Web Sites Influencing Used Car Buyers

From Digital Dealer
Thursday, November 1, 2007
Issue 44

Among late-model used-vehicle buyers who use the Internet during the shopping process, Internet use has surpassed all other shopping methods as the source for locating the vehicle a buyer ultimately purchases, according to the J.D. Power and Associates 2007 Used Autoshopper.com Study released late last week.

The study finds that Internet vehicle locators, such as Autotrader.com, CarMax.com, Cars.com and eBay Motors, are increasingly leading consumers to the actual vehicle they buy. In 2007, nearly one in four buyers of late-model used vehicles (23 percent) used an Internet vehicle locator or online classified ad services to find the vehicle they purchased — a 44 percent increase since 2006. In addition, 2007 marks the first year that Internet use surpasses all other shopping methods in locating the vehicle a buyer ultimately purchases. The proportion of used-vehicle buyers who use the Internet in the shopping process and who ultimately found the vehicle they purchased on the Internet is 10 percentage points greater than the number of shoppers who found their vehicle through the second-most-popular method, visiting dealer lots.

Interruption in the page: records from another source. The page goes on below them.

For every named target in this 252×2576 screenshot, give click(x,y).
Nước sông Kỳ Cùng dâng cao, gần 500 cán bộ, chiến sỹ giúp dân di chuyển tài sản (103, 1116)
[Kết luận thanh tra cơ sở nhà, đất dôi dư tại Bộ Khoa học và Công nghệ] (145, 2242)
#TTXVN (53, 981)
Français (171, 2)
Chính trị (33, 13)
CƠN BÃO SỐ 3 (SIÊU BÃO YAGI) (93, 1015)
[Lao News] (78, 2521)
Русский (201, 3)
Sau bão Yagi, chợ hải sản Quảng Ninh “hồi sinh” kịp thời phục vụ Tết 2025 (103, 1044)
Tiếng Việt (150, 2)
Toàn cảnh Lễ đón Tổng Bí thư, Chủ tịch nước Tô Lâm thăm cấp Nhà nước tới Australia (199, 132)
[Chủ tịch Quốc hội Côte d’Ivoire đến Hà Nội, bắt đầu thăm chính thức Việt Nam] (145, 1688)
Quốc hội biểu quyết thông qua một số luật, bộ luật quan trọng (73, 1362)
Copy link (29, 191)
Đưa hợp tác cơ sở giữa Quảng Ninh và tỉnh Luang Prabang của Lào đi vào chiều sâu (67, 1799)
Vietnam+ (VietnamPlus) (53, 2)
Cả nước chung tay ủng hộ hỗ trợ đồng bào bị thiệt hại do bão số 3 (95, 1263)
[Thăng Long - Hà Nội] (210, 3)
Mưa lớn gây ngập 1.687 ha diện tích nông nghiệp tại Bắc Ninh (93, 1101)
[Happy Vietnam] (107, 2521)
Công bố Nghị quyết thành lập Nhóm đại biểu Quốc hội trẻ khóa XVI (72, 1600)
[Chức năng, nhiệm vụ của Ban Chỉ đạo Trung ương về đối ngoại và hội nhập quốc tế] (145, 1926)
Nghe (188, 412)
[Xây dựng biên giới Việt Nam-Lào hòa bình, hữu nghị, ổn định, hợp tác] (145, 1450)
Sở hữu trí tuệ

“This is just one indication that use of the Internet is now perhaps the most efficient source for shopping for and purchasing late-model used vehicles,” said Jon Osborn, research director at J.D. Power and Associates. “In the past, the majority of used-vehicle automotive Internet users relied on the traditional method of driving around to dealer lots to find the vehicle they ultimately bought. However, as the number of Web sites specializing in the used-vehicle market continues to grow, and the use of video, photos and improved dealer inventory management tools proliferates, we can expect that consumer use of the Internet for used-vehicle shopping and for actually finding a desired vehicle online will continue to increase.”

Consumer-generated automotive content (CGC) is dramatically affecting Internet usage for used-vehicle shopping, as consumers are offering their own experiences and opinions on makes, models and dealerships. With hundreds of sites listing shopping tips, vehicle reviews, pictures and vehicle specifications, CGC is becoming a highly sought-after and trusted source of information for consumers to help determine their buying decisions. The study finds that slightly more than seven in 10 used-vehicle automotive Internet users (72 percent) use CGC on the Internet either while they are shopping for their vehicle or after they purchase it. By far, the most popular types of CGC are consumer ratings and reviews, with two-thirds of used-vehicle automotive Internet users accessing this type of content for automotive information.

“Not only are reviews written by consumers frequently accessed, but also the buyers who use them rate them as the most helpful of all types of consumer-generated content,” said Osborn. “Among used-vehicle automotive Internet users who access consumer-generated ratings and reviews, 94 percent say the information is either ‘somewhat helpful’ or ‘very helpful.’ With this level of utility, CGC is one area that consumers will continue to seek out and may even expect to find on all automotive Web sites.”

The study finds various gender-based differences in used-vehicle shopping trends among automotive Internet users. For example, women not only tend to decide to buy a vehicle earlier in the purchase process than do men (15.9 weeks before the date of purchase compared with 14.1 weeks), but also decide upon the vehicle type and model earlier than do men. In addition, at the beginning of the shopping process, men are much more likely to know the make of vehicle they want than women (49 percent vs. 38 percent), while a much higher proportion of women are initially open to any vehicle that would meet their needs than are men (22 percent vs. 13 percent).

The 2007 Used Autoshopper.com Study is based on responses from 5,476 used-vehicle buyers who purchased pre-owned 2002-2007 model-year vehicles in January and February 2007.